What do I recommend? Comcast should narrow its focus and make a commitment to be better at a few things that will make a huge difference for customers. Here’s what I suggest:

  1. Being on time, every time
  2. Get it right the first time
  3. Keeping bills simple and transparent

If Comcast can do these things, then its customer experience will improve dramatically. As a matter of fact, if it just gets it right the first time, then I’d expect to see it jump out of the bottom of the Temkin Experience Ratings.

The bottom line: Commitment to a few things is better than a list of many

About Bruce Temkin, CCXP
I'm an experience (XM) management catalyst; helping organizations improve results by engaging the hearts and minds of their employees, customers, and partners. I enjoy researching and speaking about these topics. I lead the Qualtrics XM Institute, which is the world's best job. We're igniting a global community of XM Professionals who are inspired and empowered to radically improve the human experience. To achieve this goal, my team focuses on thought leadership, training, and community building. My work is driven by a set of fundamental beliefs: 1) Everything starts and ends with human beings, so you need to understand how people think, feel, and behave; 2) XM is a discipline that needs to be woven throughout an organization's entire operating fabric; and 3) Building the XM discipline requires a combination of culture, competency, and technology.

4 Responses to Comcast Needs To Trim Its Customer Experience Action Plan

  1. bgordy30 says:

    Here here! I too have shared my poor CX experiences with Comcast. They have not moved the needle in a positive direction yet.

    Bill Gordy

    Sent from my iPhone

  2. Jeff Toister says:

    Bruce – I agree that Comcast’s plan misses the mark. And, you’re right that it should be simpler and more focused. They need a clearer and more compelling vision for what a great service experience SHOULD look like at Comcast.

    Most of their failings are attributable to policy or process. They would do well to imbue both of these with a greater dose of customer focus.

  3. Jim Bass says:

    Bruce, I agree this reads like a list of things to do. I think this list gives a false sense of security as it implies that once all those things are completed everything will be great and customer experience will be achieved. What??? This plan is missing several important “to do’s”: Create Customer-Centric Culture and Create a Listening Culture (listening to employees and customers). From an overall action plan perspective, what is the vision and mission? What is the goal?

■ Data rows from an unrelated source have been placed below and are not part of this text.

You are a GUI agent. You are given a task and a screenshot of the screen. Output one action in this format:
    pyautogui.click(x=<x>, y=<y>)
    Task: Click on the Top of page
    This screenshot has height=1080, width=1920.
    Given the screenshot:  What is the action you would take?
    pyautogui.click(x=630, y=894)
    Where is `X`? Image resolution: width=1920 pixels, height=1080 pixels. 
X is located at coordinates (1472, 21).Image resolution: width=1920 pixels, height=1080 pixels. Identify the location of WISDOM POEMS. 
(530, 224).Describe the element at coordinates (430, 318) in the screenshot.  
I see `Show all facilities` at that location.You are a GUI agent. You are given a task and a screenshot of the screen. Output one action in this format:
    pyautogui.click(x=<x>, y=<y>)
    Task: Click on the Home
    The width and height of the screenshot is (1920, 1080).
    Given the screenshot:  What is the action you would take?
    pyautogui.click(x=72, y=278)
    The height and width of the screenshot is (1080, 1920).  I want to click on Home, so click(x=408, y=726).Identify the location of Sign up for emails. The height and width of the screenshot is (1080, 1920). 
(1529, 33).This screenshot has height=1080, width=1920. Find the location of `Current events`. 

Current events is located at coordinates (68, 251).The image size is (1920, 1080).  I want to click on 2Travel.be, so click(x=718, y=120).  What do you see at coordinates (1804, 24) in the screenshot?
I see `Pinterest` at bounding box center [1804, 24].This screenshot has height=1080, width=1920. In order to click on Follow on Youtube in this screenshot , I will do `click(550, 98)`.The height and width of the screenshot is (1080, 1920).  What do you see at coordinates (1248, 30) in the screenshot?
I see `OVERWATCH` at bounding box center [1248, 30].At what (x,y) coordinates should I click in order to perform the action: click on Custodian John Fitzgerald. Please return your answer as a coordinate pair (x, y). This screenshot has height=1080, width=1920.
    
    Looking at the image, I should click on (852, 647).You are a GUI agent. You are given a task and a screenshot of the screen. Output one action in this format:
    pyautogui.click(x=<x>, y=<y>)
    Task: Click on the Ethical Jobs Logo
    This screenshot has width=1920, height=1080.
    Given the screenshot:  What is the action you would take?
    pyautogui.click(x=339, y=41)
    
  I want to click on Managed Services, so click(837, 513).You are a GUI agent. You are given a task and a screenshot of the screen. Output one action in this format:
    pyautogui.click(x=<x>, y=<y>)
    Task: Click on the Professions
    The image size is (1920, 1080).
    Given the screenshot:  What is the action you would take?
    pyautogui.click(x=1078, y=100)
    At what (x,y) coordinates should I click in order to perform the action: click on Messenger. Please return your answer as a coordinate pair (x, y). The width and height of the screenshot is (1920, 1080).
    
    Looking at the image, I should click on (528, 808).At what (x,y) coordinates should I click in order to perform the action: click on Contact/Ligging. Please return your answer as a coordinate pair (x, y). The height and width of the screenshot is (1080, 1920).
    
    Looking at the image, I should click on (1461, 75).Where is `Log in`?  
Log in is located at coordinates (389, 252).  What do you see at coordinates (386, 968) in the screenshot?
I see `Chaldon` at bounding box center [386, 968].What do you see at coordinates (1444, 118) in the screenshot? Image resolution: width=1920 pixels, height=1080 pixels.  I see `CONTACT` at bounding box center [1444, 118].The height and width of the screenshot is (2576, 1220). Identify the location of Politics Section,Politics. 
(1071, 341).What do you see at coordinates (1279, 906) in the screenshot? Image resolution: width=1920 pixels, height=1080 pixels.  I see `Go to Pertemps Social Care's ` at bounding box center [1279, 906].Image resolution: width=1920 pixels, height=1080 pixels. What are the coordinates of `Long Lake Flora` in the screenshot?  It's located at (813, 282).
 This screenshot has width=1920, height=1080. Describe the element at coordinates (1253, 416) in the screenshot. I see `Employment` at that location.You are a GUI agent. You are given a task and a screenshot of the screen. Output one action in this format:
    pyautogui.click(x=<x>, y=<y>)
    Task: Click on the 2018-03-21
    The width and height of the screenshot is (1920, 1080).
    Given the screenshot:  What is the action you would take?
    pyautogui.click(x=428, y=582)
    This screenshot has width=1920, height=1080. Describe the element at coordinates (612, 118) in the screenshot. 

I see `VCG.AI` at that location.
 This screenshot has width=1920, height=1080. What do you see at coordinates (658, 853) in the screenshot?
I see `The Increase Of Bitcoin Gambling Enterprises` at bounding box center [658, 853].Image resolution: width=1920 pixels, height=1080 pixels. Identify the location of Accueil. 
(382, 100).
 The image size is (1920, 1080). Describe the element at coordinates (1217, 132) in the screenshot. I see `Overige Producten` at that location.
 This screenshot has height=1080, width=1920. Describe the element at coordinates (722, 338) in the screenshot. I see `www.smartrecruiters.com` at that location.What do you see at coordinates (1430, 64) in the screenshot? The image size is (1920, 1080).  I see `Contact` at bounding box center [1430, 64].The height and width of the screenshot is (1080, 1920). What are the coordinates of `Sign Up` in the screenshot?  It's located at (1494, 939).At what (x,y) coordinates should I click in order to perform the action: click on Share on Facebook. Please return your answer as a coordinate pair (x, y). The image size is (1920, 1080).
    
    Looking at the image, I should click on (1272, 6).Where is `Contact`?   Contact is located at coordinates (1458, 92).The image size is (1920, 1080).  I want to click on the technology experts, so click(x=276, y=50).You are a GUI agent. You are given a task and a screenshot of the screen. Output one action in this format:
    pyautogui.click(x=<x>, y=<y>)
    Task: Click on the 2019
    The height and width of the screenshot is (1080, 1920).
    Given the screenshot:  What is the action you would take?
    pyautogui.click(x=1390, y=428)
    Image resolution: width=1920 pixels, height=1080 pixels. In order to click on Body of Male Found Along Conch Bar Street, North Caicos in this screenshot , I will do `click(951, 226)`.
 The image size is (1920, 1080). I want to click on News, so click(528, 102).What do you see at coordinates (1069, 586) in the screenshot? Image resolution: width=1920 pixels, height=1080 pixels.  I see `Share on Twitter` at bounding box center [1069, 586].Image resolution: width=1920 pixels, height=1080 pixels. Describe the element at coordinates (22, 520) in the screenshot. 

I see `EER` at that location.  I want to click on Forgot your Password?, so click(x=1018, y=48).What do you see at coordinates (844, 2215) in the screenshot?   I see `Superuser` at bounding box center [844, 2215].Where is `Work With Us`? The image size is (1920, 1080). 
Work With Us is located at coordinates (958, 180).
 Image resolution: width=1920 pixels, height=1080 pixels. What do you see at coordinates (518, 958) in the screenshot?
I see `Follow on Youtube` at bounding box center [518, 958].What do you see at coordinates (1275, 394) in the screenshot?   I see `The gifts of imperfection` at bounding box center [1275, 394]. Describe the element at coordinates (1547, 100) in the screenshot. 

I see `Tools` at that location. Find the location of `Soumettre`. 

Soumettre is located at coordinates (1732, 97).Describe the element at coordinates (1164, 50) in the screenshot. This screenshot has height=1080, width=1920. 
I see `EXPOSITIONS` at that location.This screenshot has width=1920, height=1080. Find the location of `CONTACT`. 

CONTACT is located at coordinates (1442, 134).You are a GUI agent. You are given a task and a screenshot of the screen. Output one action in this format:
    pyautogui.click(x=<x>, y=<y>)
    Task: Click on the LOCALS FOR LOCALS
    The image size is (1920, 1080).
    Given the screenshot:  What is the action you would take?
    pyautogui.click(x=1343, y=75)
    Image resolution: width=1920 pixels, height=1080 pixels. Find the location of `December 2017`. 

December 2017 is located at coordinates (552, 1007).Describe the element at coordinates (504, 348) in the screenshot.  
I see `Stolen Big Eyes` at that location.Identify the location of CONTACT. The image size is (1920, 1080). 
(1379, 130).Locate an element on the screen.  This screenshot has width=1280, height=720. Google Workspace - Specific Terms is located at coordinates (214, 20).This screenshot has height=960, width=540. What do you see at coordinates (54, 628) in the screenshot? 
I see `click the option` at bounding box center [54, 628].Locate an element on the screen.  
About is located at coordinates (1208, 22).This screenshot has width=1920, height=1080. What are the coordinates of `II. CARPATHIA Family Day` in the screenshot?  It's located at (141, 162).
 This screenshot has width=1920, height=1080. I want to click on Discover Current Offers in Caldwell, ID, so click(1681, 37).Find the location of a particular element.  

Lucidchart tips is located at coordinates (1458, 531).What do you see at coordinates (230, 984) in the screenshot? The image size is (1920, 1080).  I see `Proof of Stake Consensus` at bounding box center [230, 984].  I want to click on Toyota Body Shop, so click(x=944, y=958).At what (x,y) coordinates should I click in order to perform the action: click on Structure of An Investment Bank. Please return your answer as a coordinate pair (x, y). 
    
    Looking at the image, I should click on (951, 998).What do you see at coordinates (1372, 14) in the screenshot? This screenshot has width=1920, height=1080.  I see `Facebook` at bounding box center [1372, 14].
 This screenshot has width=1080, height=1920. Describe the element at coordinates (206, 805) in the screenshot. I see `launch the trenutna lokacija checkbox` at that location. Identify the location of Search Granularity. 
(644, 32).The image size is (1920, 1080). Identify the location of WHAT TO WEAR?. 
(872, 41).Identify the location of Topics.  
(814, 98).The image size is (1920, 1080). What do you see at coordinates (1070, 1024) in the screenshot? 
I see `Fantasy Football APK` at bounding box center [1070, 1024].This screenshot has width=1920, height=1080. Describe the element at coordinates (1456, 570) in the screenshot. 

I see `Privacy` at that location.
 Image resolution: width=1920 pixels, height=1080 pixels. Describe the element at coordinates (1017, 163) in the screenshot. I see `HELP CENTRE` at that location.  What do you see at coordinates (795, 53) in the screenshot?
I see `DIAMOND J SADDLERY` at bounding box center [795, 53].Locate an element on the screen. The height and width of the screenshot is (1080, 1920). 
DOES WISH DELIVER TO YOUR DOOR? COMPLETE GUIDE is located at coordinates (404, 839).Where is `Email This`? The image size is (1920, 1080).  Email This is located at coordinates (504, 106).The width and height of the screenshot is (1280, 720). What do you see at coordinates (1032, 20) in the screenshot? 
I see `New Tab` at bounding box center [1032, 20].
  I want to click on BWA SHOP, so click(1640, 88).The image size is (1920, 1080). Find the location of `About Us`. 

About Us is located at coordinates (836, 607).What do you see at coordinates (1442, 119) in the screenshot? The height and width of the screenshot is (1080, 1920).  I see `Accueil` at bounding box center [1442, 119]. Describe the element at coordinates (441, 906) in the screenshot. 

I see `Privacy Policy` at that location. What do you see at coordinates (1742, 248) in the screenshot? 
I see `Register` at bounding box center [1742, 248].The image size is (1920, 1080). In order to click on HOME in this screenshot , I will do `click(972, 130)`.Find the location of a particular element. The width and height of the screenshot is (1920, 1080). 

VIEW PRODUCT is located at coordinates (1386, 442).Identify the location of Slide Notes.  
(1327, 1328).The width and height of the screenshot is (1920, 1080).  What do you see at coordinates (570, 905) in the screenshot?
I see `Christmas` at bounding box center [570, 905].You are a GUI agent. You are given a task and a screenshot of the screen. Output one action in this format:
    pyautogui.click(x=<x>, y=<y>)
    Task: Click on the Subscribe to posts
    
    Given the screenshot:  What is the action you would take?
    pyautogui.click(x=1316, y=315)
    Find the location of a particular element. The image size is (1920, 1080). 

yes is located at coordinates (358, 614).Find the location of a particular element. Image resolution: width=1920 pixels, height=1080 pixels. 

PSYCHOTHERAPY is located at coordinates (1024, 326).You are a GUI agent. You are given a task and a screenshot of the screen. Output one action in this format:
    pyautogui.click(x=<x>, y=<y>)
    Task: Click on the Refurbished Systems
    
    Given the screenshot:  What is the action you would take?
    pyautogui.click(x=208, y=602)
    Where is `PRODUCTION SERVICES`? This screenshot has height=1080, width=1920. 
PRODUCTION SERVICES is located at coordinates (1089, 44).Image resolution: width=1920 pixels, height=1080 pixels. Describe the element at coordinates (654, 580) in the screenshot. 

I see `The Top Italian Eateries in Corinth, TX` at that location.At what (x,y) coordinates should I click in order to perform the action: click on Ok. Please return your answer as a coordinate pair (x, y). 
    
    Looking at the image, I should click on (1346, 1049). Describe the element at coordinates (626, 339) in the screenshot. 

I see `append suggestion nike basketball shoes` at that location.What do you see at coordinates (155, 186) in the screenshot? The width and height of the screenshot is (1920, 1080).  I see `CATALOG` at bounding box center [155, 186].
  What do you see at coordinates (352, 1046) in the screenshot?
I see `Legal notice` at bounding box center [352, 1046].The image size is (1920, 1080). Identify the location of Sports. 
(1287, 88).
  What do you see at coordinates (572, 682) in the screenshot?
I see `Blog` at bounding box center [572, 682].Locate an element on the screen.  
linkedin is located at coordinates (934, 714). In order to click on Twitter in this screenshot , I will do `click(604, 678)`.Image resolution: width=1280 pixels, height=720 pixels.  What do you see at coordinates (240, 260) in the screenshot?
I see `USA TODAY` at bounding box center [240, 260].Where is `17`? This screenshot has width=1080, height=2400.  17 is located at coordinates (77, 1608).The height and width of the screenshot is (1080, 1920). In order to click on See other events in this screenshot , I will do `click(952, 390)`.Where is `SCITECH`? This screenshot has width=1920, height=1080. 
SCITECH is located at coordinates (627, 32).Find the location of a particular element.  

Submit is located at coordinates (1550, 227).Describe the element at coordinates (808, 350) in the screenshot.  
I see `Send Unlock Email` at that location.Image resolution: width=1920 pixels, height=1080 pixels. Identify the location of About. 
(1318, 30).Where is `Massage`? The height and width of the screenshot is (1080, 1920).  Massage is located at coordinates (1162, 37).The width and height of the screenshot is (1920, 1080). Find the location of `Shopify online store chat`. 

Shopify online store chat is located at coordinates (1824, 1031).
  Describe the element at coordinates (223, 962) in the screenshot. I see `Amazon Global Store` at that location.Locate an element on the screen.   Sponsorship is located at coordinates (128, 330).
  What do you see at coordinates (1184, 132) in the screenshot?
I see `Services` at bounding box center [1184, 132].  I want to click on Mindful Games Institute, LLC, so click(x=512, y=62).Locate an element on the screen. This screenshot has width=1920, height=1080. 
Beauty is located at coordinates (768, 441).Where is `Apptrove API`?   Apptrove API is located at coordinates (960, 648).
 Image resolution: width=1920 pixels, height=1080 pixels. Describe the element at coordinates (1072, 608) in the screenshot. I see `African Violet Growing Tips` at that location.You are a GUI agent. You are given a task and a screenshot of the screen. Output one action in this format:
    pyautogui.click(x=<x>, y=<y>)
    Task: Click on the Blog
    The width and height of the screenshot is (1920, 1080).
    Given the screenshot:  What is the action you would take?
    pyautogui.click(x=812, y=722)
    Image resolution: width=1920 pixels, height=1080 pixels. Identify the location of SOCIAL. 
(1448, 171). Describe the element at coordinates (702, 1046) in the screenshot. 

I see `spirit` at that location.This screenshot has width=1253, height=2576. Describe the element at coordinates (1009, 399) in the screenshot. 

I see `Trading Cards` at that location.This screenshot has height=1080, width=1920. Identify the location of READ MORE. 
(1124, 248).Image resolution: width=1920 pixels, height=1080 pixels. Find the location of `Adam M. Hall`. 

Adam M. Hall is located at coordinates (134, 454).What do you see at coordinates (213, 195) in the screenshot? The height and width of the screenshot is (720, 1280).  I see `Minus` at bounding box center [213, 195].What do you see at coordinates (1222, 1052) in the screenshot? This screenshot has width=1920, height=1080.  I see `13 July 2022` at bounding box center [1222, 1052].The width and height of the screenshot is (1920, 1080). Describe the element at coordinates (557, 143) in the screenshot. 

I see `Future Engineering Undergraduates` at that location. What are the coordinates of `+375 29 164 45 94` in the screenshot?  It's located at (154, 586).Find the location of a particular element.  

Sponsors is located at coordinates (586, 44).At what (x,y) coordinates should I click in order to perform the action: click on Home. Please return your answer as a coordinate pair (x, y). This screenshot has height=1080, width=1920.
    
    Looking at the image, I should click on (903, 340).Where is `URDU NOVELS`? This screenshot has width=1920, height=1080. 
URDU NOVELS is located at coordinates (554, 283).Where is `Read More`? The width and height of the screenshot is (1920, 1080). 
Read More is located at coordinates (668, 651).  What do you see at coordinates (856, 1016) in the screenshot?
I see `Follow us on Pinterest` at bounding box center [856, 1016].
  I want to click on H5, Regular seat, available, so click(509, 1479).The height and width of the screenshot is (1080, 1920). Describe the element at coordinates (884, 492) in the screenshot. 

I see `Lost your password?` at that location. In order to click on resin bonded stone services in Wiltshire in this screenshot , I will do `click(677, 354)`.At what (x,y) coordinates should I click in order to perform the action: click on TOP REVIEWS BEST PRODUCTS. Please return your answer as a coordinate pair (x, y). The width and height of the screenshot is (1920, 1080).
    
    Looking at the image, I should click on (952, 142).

    Even more difficult, in my opinion, is how will they know when item #1 is completed or successful?
    Item #2 – is this a “one and done”? Or is this a culture change?
    Item #3 – They probably need more people, but I would go for quality rather than quantity
    Item #4 and #5 – is this a focus on a metric or is this a change in company values and maybe a culture element?
    Item #9 – Perhaps they need to re-imagine more than retail – what about customer service in tech support and customer support? The word re-imagine seems very passive. Like we will think about it but not necessarily do anything. How about a word like “revolutionize” instead?
    Item #10 – oh no… focusing on a score as an action plan? Measuring satisfaction rather than loyalty and delight? Measuring the right things is extremely important. They should focus on measures of effectiveness instead… the rest will follow.

    And finally, is this a chronological list of things to do? is this in some order of priority or importance?

    I am disappointed.

  4. Jack Smith says:

    Hiring more people is code for systematically purging top earners/top performers in favor of cheaper labor that won’t question the regime.

    The metrics they use will always shine like gold even if reality is shining like a black hole.

    Talk to former Comcast employees to get the real story why the customer experience is terrible. It’s complicated and no amount of simplification and common sense will ever change it.